'Scrapy - ReactorAlreadyInstalledError when using TwistedScheduler

I have the following Python code to start APScheduler/TwistedScheduler cronjob to start the spider.

Using one spider was not a problem and worked great. However using two spiders result into the error: twisted.internet.error.ReactorAlreadyInstalledError: reactor already installed.

I did found a related question, using CrawlerRunner as the solution.

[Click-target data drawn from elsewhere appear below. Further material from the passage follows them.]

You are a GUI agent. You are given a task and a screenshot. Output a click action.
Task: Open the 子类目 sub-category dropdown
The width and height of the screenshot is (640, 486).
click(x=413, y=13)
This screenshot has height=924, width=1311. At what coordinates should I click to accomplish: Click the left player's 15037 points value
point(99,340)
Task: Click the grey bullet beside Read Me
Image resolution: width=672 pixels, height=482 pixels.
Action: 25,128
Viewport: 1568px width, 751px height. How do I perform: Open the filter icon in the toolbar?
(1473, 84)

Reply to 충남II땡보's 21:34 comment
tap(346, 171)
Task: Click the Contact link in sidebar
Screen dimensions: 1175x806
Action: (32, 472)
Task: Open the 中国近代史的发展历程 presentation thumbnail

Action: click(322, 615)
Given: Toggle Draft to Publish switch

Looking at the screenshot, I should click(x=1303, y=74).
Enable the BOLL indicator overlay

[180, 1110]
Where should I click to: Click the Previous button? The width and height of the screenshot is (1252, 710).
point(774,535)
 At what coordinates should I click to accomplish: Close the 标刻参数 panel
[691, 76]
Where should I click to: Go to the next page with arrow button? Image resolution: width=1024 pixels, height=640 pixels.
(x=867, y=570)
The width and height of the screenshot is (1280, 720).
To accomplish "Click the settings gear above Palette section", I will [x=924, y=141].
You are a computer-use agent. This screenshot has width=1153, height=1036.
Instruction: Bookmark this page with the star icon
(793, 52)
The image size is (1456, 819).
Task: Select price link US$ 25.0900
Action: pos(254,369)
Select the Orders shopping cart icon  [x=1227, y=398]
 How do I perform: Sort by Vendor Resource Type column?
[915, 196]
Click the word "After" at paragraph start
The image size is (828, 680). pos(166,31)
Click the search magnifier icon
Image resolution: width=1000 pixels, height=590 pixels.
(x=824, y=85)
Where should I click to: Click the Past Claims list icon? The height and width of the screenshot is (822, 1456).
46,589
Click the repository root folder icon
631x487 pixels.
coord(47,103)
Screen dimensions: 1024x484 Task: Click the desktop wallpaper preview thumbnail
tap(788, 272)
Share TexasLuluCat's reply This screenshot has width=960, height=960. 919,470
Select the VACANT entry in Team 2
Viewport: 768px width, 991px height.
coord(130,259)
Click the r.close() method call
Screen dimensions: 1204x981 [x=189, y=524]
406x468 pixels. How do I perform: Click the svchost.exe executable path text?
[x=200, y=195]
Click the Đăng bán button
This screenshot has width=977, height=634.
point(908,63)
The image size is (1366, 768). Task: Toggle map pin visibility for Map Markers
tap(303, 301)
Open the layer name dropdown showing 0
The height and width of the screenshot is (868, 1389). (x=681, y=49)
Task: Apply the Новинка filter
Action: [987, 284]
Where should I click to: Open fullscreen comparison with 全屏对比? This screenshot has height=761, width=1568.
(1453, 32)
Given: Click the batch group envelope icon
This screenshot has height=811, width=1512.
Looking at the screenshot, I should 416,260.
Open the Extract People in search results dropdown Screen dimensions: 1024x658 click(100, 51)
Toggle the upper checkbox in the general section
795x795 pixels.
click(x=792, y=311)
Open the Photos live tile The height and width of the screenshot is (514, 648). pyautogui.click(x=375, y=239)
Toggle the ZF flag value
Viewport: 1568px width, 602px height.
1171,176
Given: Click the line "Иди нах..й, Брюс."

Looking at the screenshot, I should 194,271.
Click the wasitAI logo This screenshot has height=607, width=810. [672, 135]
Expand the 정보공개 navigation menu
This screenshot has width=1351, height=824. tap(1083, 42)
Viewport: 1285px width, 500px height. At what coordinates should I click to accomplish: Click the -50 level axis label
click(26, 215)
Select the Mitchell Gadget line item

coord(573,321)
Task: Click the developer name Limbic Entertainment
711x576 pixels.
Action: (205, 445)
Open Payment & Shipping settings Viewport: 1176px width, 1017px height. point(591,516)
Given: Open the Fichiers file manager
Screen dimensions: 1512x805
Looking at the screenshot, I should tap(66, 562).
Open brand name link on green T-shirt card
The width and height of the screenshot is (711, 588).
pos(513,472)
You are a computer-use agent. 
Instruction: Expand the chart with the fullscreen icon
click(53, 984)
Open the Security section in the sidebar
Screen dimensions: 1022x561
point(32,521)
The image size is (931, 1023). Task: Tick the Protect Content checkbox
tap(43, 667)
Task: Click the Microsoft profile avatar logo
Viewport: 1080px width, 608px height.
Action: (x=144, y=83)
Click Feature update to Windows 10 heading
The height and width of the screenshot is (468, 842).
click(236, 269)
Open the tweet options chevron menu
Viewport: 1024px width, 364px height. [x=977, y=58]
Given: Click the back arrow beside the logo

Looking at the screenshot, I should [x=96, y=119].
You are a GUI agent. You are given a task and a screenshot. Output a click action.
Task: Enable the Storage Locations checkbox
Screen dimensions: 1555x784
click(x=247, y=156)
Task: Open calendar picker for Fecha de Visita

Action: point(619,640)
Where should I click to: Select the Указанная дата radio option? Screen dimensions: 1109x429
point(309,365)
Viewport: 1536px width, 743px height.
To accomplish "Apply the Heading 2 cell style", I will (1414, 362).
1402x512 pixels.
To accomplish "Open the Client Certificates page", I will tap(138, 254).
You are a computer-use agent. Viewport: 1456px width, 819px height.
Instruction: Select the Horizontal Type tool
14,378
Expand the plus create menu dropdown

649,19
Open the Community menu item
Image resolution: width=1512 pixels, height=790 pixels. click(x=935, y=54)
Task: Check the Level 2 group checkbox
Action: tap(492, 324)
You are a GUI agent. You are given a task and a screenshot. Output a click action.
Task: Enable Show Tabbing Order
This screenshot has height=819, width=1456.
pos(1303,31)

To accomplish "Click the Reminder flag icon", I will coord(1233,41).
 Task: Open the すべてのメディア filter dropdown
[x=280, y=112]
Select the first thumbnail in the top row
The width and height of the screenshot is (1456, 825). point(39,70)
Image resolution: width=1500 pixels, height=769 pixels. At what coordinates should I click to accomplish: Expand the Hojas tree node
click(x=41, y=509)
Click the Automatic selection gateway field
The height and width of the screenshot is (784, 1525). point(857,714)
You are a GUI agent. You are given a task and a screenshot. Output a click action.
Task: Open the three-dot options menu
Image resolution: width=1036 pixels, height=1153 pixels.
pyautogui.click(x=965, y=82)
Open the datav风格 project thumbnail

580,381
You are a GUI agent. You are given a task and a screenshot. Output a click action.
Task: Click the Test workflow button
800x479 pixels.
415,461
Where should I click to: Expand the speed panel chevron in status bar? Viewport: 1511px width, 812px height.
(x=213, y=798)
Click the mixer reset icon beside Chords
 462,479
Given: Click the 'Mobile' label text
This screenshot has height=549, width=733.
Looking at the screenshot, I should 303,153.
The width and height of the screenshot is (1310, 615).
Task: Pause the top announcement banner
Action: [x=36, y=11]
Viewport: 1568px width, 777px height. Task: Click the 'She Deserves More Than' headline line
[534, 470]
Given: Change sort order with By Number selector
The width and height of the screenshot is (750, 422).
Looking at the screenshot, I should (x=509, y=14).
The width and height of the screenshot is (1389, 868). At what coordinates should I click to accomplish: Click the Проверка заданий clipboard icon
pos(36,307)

However, I'm using TwistedScheduler object, so I do not know how to get this working using multiple cron jobs (multiple add_job()).

from scrapy.crawler import CrawlerProcess
from scrapy.utils.project import get_project_settings
from apscheduler.schedulers.twisted import TwistedScheduler

from myprojectscraper.spiders.my_homepage_spider import MyHomepageSpider
from myprojectscraper.spiders.my_spider import MySpider

process = CrawlerProcess(get_project_settings())
# Start the crawler in a scheduler
scheduler = TwistedScheduler(timezone="Europe/Amsterdam")
# Use cron job; runs the 'homepage' spider every 4 hours (eg. 12:10, 16:10, 20:10, etc.)
scheduler.add_job(process.crawl, 'cron', args=[MyHomepageSpider], hour='*/4', minute=10)
# Use cron job; runs the full spider every week on the monday, tuesday and saturday at 4:35 midnight
scheduler.add_job(process.crawl, 'cron', args=[MySpider], day_of_week='mon,thu,sat', hour=4, minute=35)
scheduler.start()
process.start(False)


Solution 1:[1]

I'm now using the BlockingScheduler in combination with Process and CrawlerRunner. As well as enabling logging via configure_logging().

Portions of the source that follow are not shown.